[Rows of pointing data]
═══

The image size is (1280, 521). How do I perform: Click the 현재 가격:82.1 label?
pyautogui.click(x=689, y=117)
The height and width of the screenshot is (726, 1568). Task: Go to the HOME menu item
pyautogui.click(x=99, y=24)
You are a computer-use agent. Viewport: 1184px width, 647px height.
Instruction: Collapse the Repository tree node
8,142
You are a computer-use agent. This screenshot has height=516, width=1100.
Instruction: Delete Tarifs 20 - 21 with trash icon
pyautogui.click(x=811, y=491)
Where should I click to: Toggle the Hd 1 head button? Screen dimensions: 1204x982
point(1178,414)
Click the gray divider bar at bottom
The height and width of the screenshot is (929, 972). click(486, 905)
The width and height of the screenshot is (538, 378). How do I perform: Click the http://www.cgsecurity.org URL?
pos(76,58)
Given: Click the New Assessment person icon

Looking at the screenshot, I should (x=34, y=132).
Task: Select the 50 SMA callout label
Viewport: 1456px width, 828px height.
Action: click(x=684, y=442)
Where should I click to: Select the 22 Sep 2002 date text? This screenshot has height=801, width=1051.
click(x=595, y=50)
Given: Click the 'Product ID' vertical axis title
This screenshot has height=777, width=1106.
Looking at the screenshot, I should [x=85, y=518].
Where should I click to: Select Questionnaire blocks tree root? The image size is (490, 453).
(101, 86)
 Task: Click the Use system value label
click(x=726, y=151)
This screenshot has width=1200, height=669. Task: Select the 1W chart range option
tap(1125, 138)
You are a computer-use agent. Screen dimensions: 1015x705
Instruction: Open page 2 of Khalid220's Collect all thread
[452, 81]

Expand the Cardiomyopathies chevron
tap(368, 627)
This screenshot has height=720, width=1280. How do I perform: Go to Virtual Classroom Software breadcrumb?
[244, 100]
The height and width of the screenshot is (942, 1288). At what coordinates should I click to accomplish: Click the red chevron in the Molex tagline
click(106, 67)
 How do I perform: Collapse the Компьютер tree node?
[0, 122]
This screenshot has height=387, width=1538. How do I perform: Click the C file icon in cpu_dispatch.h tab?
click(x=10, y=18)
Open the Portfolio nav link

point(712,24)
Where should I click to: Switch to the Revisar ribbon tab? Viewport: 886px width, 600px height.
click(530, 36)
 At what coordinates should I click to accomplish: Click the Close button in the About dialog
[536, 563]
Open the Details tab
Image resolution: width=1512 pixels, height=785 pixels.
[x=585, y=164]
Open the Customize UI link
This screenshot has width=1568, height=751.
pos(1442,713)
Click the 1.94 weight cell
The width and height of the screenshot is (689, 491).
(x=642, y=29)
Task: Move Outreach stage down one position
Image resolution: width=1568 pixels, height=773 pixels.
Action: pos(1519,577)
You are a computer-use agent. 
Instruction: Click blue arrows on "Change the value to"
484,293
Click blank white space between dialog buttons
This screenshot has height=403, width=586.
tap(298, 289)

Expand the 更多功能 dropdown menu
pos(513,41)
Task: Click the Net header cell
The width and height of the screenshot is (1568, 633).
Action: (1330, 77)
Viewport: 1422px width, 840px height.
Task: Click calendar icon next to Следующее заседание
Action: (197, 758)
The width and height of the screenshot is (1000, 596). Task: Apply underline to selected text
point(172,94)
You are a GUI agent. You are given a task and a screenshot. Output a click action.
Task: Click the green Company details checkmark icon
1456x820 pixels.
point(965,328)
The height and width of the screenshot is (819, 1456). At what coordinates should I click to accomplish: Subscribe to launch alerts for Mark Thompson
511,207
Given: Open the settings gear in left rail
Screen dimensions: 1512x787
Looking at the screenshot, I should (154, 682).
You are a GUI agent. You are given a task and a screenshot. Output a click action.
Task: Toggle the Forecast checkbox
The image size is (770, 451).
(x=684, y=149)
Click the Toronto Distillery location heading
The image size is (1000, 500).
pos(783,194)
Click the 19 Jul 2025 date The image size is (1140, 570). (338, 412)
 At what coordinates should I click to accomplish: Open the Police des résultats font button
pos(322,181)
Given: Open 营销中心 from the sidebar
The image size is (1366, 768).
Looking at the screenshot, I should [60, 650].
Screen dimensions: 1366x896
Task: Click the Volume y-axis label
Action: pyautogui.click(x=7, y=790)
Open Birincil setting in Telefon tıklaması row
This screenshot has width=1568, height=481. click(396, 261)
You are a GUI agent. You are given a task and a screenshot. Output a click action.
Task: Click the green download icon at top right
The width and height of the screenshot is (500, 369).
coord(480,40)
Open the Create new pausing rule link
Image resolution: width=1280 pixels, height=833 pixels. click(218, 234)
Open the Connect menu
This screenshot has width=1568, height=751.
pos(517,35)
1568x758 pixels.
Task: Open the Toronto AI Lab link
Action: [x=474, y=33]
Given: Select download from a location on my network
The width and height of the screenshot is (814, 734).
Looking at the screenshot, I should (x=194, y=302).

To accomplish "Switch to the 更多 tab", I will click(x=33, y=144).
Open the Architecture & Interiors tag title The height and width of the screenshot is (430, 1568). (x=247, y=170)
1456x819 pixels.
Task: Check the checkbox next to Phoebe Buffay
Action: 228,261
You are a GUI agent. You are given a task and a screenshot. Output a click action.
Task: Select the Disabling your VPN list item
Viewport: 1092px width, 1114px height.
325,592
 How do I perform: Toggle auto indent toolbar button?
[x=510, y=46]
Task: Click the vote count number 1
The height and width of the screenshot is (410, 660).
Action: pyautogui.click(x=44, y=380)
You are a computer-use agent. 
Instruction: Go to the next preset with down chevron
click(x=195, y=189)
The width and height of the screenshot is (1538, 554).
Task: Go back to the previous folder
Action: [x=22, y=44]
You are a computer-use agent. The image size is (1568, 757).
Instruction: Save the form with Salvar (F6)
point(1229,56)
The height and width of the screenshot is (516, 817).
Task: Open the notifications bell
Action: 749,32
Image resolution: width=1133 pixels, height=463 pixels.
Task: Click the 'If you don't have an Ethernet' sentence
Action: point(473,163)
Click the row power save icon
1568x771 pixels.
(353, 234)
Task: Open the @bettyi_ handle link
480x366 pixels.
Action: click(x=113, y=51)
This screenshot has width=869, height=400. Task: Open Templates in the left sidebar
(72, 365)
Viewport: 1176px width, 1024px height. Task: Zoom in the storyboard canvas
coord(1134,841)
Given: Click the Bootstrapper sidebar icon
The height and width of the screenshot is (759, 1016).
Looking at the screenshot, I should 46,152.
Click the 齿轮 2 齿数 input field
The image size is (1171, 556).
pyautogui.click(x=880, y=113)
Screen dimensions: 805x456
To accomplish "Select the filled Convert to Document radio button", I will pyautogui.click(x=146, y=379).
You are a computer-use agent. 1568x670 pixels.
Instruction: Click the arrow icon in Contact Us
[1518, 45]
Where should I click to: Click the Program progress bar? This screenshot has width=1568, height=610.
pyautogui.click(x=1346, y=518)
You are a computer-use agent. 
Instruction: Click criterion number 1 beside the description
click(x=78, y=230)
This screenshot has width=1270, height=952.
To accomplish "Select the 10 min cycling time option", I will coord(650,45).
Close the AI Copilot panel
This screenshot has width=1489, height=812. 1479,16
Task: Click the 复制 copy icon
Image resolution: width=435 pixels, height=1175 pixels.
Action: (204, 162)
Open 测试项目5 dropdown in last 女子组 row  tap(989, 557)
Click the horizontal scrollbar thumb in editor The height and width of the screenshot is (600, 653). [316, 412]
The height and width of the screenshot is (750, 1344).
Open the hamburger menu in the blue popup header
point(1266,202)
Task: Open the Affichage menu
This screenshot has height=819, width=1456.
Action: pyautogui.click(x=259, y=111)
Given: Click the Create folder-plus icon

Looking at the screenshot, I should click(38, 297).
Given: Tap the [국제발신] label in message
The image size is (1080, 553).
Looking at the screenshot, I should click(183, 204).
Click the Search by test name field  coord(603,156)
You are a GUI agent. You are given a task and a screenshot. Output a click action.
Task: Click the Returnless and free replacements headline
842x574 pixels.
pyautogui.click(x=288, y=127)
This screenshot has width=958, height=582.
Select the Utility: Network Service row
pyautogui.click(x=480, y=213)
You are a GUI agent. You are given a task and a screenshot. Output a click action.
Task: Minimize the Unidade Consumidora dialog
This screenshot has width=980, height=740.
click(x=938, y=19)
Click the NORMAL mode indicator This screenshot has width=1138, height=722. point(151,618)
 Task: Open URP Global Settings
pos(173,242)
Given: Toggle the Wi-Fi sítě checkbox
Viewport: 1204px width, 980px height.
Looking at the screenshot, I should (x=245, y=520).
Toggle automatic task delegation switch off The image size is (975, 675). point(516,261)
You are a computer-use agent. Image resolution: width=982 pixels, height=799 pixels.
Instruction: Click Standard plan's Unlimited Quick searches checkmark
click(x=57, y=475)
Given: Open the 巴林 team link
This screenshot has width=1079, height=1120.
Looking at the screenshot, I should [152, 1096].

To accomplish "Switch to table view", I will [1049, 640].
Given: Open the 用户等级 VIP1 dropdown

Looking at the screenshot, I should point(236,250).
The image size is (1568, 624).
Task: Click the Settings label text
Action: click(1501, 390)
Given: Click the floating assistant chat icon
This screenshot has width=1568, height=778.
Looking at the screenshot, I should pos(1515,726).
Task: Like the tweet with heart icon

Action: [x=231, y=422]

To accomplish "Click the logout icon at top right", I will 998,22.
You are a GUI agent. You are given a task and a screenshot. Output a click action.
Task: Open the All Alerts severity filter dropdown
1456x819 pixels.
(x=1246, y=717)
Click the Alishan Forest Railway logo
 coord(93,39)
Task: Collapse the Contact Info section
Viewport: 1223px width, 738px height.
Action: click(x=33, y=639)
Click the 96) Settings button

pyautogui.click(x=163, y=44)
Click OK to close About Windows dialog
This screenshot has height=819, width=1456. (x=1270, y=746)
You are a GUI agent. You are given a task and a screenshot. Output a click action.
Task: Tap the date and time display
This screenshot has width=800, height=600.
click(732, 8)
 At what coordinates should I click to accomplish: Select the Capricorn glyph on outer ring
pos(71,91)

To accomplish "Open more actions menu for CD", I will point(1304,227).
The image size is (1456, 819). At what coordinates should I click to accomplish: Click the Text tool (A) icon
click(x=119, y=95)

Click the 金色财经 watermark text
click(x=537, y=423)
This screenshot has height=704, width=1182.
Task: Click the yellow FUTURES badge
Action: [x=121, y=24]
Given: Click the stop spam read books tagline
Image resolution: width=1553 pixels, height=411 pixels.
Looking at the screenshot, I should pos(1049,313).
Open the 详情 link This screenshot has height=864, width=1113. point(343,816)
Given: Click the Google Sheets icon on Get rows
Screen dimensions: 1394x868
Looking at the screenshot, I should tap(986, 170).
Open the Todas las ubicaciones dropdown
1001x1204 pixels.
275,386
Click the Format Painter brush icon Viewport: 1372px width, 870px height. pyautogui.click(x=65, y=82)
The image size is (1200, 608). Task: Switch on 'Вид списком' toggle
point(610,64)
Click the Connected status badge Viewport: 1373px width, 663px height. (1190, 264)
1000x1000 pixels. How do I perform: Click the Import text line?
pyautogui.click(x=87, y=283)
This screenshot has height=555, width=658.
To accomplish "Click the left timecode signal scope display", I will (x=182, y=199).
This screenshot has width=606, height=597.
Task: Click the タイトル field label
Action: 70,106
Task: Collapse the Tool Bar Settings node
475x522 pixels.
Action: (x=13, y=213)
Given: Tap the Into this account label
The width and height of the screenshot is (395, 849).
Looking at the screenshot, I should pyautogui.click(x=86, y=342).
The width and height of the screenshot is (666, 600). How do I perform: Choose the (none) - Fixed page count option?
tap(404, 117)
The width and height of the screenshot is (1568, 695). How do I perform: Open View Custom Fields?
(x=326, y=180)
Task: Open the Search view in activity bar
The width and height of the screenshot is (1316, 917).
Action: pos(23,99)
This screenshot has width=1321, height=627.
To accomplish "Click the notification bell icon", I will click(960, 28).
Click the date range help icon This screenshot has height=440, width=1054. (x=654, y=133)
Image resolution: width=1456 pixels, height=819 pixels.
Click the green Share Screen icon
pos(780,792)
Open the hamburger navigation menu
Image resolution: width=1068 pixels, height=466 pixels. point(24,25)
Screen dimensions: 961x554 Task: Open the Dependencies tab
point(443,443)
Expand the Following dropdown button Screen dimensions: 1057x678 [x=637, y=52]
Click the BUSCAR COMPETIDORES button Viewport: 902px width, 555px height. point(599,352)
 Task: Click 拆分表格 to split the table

═══

=== Problem requirements ===
Gather every line of the data above that contains the word "left", treating uppercase and lowercase as different.

=== Response to this exercise ===
Given: Open the settings gear in left rail
This screenshot has width=869, height=400. Task: Open Templates in the left sidebar
To accomplish "Click the left timecode signal scope display", I will (x=182, y=199).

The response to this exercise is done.